Journey into the Unknown

The beginnings of ambitious journeys are often beset by missteps and bad luck.  Or sometimes splendid serendipity.  Nothing certain here – that’s definitely the case with any Lenten journey taken in deep prayerful seriousness.

It was certainly the case for one man’s most ambitious journey to capture the presidency of the United States – a journey into the unknown.

It should have been a slam dunk.  George H. W. Bush, a former pitcher in college, would be throwing out the first ball at Game One of the National Leage Championship Series.  All he would have had to have done was to take a taxi to the game, buy his hot dog, walk out onto the pitcher’s mound and throw out the first ball at Game One on the National League Championship Series. 

It would have been a friendly crowd of some 40,000 fans, many of whom would have been his fans as well.  Seated with beers and hot dogs in hand at the Houston Astrodome – a solid GOP crowd of Bush’s hometown.  Many more looking on through the magic of TV.[1]

BUT, NO!

Plans and arrangements are meticulous, byzantine even.  Every moment scripted.  A huge motorcade.  A black, handsome book with the seal of the Vice President noted every event down to the minute with diagrams – from the seating on the plane, the order of cars in the motorcade, staffing, every division of the staffing party, their phone numbers, every word that Bush would speak.  Everything.  The whole enchilada – planned down to a T.  Down to the minute.  A cast of hundreds.

Everything accounted for.  Except one thing.

It had been a loooong time since Bush had last thrown a ball.  A long while – back when he had played for Yale.

--- EXERCISE TASKS ---
a: Copy out the part of the essay on George H. W. Bush's first pitch that opens with the words containing "Journey into the Unknown" and closes with "deep prayerful seriousness.".
b: Write the next part of the essay on George H. W. Bush's first pitch, starting after its last sentence.

--- DATA EXCERPT ---

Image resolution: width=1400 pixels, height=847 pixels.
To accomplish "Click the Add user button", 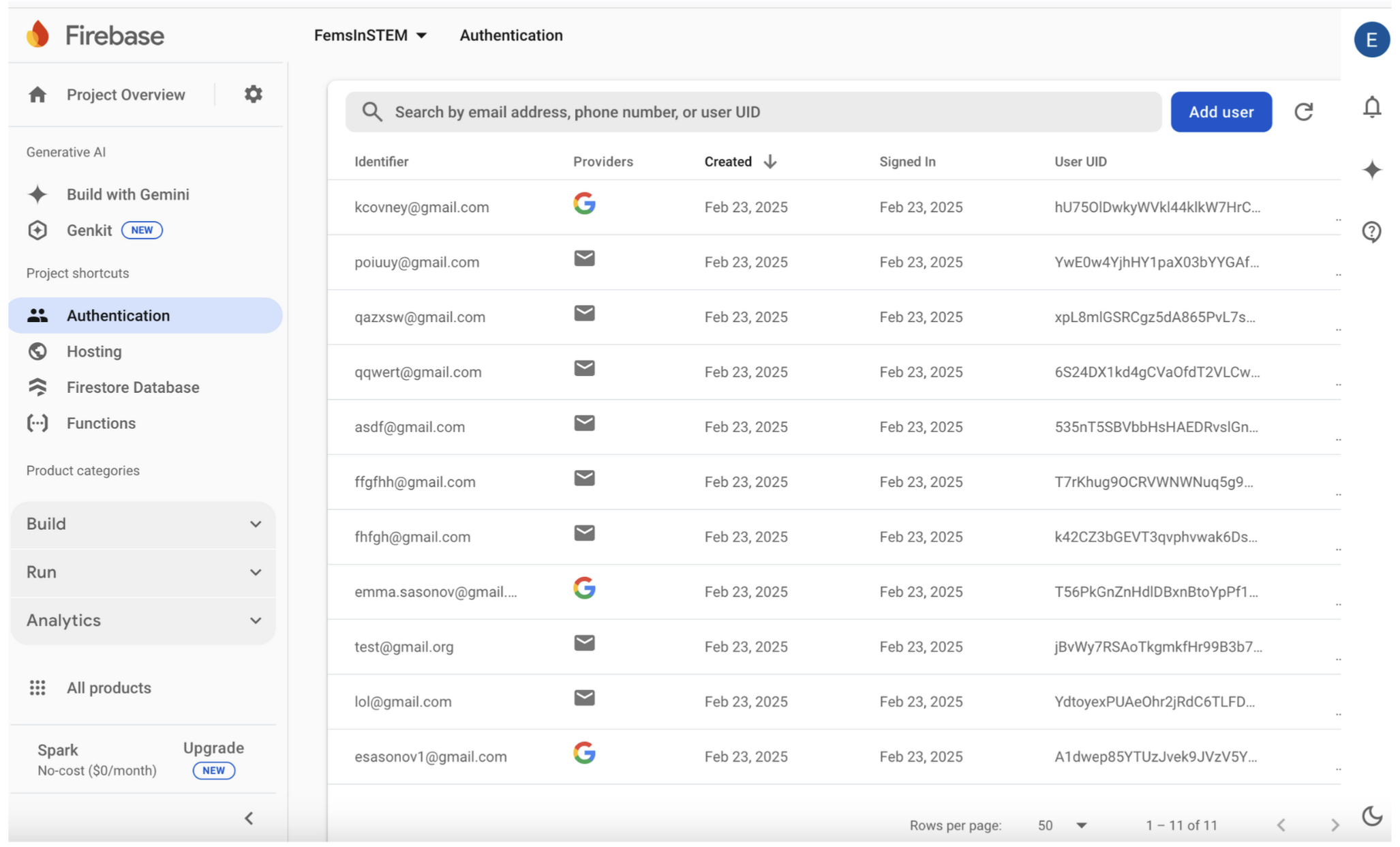I will click(x=1220, y=112).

--- ANSWERS BY TASK ---
a:
Journey into the Unknown

The beginnings of ambitious journeys are often beset by missteps and bad luck.  Or sometimes splendid serendipity.  Nothing certain here – that’s definitely the case with any Lenten journey taken in deep prayerful seriousness.

b:
In his windup he couldn’t get his arms over his head so they ended up in front of his face.  “…he sort of swivels to his left, and his arm flies back—but it won’t go back, so he gets it back even with his shoulder, and starts forward while his right lace-up feels for the dirt on the downslope, and he can tell it’s short while the throw is still in his hand, and he’s trying to get that little extra with his hand, which ends up, fingers splayed, almost waving, as he lands on his right foot, and lists to the left, towards first-base line.”

The upshot? The ball bobbles, then lands in the dirt many feet from the catcher and slowly rolls into his mitt.  All on nationwide TV.

One just never knows how it will turn out with such a shaky beginning.  Definitely, nothing certain.  Not in this case.  Yet we all know how that race turned out.

This was the inauspicious beginning of the most improbable journey any man or woman might undertake – the journey to be elected president of the United States of America.  For a man or woman to leap from the belief that he or she should be president to actually saying in the back of their mind, “I am going to be president,” is a most improbable journey, fraught with many chance moments of disaster, moments of glory, and moments of missed opportunity.  A journey into a great unknown.

Abram and Sarai likewise embarked on a great, fraught adventure, a most improbable journey into an unknown future.  No guarantee as to the outcome.  Nothing certain, but by faith alone.

“Now the Lord said to Abram, ‘Go from your country and your kindred and your father’s house to the land that I will show you.  I will make of you a great nation, and I will bless you, and make your name great, so that you will be a blessing…’ So, Abram went, as the Lord had told him.”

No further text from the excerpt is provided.